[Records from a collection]
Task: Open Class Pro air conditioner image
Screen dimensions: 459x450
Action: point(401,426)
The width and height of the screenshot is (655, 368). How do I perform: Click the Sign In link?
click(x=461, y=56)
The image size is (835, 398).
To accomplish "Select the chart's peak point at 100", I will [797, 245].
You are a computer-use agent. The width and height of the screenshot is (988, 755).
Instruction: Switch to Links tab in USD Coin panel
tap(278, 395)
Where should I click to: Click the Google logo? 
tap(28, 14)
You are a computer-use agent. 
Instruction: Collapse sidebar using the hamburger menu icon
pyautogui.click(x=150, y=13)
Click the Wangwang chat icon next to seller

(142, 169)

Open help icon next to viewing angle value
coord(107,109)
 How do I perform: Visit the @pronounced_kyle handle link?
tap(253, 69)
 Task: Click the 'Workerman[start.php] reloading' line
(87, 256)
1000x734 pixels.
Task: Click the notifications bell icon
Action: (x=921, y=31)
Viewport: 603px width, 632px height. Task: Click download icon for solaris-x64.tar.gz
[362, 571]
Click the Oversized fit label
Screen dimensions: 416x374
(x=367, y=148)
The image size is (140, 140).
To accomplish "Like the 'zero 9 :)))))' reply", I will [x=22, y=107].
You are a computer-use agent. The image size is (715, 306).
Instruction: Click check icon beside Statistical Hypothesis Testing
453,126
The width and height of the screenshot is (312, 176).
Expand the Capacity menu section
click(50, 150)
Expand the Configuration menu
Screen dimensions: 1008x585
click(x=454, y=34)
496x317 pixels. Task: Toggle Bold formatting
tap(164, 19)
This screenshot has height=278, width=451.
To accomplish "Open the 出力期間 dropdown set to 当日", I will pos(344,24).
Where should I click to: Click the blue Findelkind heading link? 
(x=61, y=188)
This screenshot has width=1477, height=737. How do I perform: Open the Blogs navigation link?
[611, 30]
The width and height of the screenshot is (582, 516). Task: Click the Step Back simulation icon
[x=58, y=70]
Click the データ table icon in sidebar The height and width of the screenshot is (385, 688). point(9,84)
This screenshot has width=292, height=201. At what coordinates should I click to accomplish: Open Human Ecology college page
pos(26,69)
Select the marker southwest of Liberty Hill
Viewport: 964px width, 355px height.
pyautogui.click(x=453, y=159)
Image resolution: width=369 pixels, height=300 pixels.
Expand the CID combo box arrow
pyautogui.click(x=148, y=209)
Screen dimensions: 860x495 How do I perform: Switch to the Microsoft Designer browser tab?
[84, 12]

* **Task to complete**
The entries shown above must be restated word for word.

* **Written solution**
Task: Open Class Pro air conditioner image
Screen dimensions: 459x450
Action: point(401,426)
The width and height of the screenshot is (655, 368). How do I perform: Click the Sign In link?
click(x=461, y=56)
The image size is (835, 398).
To accomplish "Select the chart's peak point at 100", I will [797, 245].
You are a computer-use agent. The width and height of the screenshot is (988, 755).
Instruction: Switch to Links tab in USD Coin panel
tap(278, 395)
Where should I click to: Click the Google logo? 
tap(28, 14)
You are a computer-use agent. 
Instruction: Collapse sidebar using the hamburger menu icon
pyautogui.click(x=150, y=13)
Click the Wangwang chat icon next to seller

(142, 169)

Open help icon next to viewing angle value
coord(107,109)
 How do I perform: Visit the @pronounced_kyle handle link?
tap(253, 69)
 Task: Click the 'Workerman[start.php] reloading' line
(87, 256)
1000x734 pixels.
Task: Click the notifications bell icon
Action: (x=921, y=31)
Viewport: 603px width, 632px height. Task: Click download icon for solaris-x64.tar.gz
[362, 571]
Click the Oversized fit label
Screen dimensions: 416x374
(x=367, y=148)
The image size is (140, 140).
To accomplish "Like the 'zero 9 :)))))' reply", I will [x=22, y=107].
You are a computer-use agent. The image size is (715, 306).
Instruction: Click check icon beside Statistical Hypothesis Testing
453,126
The width and height of the screenshot is (312, 176).
Expand the Capacity menu section
click(50, 150)
Expand the Configuration menu
Screen dimensions: 1008x585
click(x=454, y=34)
496x317 pixels. Task: Toggle Bold formatting
tap(164, 19)
This screenshot has height=278, width=451.
To accomplish "Open the 出力期間 dropdown set to 当日", I will pos(344,24).
Where should I click to: Click the blue Findelkind heading link? 
(x=61, y=188)
This screenshot has width=1477, height=737. How do I perform: Open the Blogs navigation link?
[611, 30]
The width and height of the screenshot is (582, 516). Task: Click the Step Back simulation icon
[x=58, y=70]
Click the データ table icon in sidebar The height and width of the screenshot is (385, 688). point(9,84)
This screenshot has width=292, height=201. At what coordinates should I click to accomplish: Open Human Ecology college page
pos(26,69)
Select the marker southwest of Liberty Hill
Viewport: 964px width, 355px height.
pyautogui.click(x=453, y=159)
Image resolution: width=369 pixels, height=300 pixels.
Expand the CID combo box arrow
pyautogui.click(x=148, y=209)
Screen dimensions: 860x495 How do I perform: Switch to the Microsoft Designer browser tab?
[84, 12]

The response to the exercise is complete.